Exercise directions:
Every line below should be copied out exactly.

Records provided:
#####

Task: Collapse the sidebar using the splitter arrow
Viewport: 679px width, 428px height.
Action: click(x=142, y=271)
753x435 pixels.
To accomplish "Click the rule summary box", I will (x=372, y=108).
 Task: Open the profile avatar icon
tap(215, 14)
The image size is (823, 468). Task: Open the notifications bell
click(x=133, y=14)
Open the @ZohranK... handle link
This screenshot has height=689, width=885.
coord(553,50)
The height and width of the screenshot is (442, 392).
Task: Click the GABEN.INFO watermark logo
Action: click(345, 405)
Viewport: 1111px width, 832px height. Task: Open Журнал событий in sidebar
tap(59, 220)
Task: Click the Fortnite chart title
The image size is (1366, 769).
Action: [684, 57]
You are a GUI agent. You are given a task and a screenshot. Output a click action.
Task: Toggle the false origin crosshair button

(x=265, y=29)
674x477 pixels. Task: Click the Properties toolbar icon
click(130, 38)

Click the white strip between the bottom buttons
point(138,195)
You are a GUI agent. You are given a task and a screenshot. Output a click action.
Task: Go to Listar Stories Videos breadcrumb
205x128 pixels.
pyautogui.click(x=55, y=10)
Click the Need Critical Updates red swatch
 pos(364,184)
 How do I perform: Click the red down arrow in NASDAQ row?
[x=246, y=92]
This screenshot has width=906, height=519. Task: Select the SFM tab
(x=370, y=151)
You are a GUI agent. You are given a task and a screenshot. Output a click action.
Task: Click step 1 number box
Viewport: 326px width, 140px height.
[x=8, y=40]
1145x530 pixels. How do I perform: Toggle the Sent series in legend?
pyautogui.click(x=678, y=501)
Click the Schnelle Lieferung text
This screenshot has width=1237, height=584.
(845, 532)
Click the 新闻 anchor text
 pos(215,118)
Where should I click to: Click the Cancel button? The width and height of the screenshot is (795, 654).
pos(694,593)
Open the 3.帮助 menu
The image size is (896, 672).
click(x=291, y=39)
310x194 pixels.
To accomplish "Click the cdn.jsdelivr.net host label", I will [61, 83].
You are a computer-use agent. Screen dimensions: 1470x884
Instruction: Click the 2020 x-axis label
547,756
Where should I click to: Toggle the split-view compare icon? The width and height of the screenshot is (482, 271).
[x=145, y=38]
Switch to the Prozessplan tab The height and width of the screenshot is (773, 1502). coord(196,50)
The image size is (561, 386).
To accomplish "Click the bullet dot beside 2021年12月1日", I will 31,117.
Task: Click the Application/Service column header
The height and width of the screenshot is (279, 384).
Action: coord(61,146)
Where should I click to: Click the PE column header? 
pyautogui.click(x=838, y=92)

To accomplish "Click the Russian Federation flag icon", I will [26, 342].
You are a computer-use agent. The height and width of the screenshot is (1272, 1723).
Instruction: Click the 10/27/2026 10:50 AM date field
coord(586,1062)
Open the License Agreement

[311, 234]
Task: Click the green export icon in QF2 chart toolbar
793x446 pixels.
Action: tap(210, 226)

#####

Answer space:
Task: Collapse the sidebar using the splitter arrow
Viewport: 679px width, 428px height.
Action: click(x=142, y=271)
753x435 pixels.
To accomplish "Click the rule summary box", I will (x=372, y=108).
 Task: Open the profile avatar icon
tap(215, 14)
The image size is (823, 468). Task: Open the notifications bell
click(x=133, y=14)
Open the @ZohranK... handle link
This screenshot has height=689, width=885.
coord(553,50)
The height and width of the screenshot is (442, 392).
Task: Click the GABEN.INFO watermark logo
Action: click(345, 405)
Viewport: 1111px width, 832px height. Task: Open Журнал событий in sidebar
tap(59, 220)
Task: Click the Fortnite chart title
The image size is (1366, 769).
Action: [684, 57]
You are a GUI agent. You are given a task and a screenshot. Output a click action.
Task: Toggle the false origin crosshair button

(x=265, y=29)
674x477 pixels. Task: Click the Properties toolbar icon
click(130, 38)

Click the white strip between the bottom buttons
point(138,195)
You are a GUI agent. You are given a task and a screenshot. Output a click action.
Task: Go to Listar Stories Videos breadcrumb
205x128 pixels.
pyautogui.click(x=55, y=10)
Click the Need Critical Updates red swatch
 pos(364,184)
 How do I perform: Click the red down arrow in NASDAQ row?
[x=246, y=92]
This screenshot has width=906, height=519. Task: Select the SFM tab
(x=370, y=151)
You are a GUI agent. You are given a task and a screenshot. Output a click action.
Task: Click step 1 number box
Viewport: 326px width, 140px height.
[x=8, y=40]
1145x530 pixels. How do I perform: Toggle the Sent series in legend?
pyautogui.click(x=678, y=501)
Click the Schnelle Lieferung text
This screenshot has width=1237, height=584.
(845, 532)
Click the 新闻 anchor text
 pos(215,118)
Where should I click to: Click the Cancel button? The width and height of the screenshot is (795, 654).
pos(694,593)
Open the 3.帮助 menu
The image size is (896, 672).
click(x=291, y=39)
310x194 pixels.
To accomplish "Click the cdn.jsdelivr.net host label", I will [61, 83].
You are a computer-use agent. Screen dimensions: 1470x884
Instruction: Click the 2020 x-axis label
547,756
Where should I click to: Toggle the split-view compare icon? The width and height of the screenshot is (482, 271).
[x=145, y=38]
Switch to the Prozessplan tab The height and width of the screenshot is (773, 1502). coord(196,50)
The image size is (561, 386).
To accomplish "Click the bullet dot beside 2021年12月1日", I will 31,117.
Task: Click the Application/Service column header
The height and width of the screenshot is (279, 384).
Action: coord(61,146)
Where should I click to: Click the PE column header? 
pyautogui.click(x=838, y=92)

To accomplish "Click the Russian Federation flag icon", I will [26, 342].
You are a computer-use agent. The height and width of the screenshot is (1272, 1723).
Instruction: Click the 10/27/2026 10:50 AM date field
coord(586,1062)
Open the License Agreement

[311, 234]
Task: Click the green export icon in QF2 chart toolbar
793x446 pixels.
Action: tap(210, 226)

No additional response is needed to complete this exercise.